Text and element pointing records:
_____
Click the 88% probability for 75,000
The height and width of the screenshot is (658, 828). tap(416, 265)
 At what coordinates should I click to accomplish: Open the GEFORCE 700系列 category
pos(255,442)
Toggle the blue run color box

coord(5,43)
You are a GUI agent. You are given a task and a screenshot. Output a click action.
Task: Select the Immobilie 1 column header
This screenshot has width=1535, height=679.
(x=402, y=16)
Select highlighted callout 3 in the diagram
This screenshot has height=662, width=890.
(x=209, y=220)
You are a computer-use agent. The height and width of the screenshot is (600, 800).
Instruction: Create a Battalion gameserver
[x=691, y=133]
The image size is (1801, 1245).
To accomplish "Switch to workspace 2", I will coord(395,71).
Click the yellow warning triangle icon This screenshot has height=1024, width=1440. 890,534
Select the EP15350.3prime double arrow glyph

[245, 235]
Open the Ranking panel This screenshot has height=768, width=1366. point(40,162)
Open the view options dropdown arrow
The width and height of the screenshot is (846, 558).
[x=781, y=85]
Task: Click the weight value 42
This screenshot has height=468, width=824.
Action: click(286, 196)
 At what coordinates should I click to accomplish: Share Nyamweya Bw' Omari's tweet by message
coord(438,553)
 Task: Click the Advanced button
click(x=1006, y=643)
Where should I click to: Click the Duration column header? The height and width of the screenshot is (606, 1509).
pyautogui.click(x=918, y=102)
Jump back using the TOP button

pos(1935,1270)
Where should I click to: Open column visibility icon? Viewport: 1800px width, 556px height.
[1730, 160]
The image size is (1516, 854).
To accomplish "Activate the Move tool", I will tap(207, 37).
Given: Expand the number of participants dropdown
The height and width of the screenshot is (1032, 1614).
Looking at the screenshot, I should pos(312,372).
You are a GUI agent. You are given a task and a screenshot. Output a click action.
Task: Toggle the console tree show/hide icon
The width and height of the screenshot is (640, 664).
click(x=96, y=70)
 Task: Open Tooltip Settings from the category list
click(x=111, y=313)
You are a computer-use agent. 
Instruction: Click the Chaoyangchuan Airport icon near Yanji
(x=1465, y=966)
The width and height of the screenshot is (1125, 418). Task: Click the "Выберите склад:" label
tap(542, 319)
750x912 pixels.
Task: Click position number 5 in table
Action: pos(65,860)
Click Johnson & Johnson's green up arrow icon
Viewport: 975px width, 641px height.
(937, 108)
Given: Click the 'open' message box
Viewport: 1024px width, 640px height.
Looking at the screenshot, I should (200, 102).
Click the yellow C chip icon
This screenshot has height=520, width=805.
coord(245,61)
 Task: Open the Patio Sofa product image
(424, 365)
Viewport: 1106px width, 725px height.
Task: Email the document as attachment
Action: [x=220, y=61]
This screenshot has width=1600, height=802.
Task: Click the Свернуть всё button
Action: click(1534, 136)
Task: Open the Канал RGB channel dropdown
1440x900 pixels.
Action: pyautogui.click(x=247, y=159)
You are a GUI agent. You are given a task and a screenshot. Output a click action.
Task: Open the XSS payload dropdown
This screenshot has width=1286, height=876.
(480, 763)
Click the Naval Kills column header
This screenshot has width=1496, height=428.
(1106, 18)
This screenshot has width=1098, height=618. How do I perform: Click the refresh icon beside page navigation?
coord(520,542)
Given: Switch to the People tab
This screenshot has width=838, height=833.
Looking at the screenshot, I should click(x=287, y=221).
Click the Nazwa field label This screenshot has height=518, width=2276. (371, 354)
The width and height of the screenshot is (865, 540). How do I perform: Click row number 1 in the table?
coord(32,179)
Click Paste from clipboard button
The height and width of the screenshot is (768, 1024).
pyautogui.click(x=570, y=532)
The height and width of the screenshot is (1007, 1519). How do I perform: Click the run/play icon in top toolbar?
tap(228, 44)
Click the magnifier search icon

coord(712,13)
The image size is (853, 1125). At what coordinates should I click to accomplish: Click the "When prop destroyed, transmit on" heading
_____
**EXERCISE TASK:**
Give the stretch of the listing from the line containing "Given: Expand the" through the line containing "click(x=111, y=313)" as a JSON list of strings, one string per line, leaving out blank lines.

**TASK RESULT:**
[
  "Given: Expand the number of participants dropdown",
  "The height and width of the screenshot is (1032, 1614).",
  "Looking at the screenshot, I should pos(312,372).",
  "You are a GUI agent. You are given a task and a screenshot. Output a click action.",
  "Task: Toggle the console tree show/hide icon",
  "The width and height of the screenshot is (640, 664).",
  "click(x=96, y=70)",
  " Task: Open Tooltip Settings from the category list",
  "click(x=111, y=313)"
]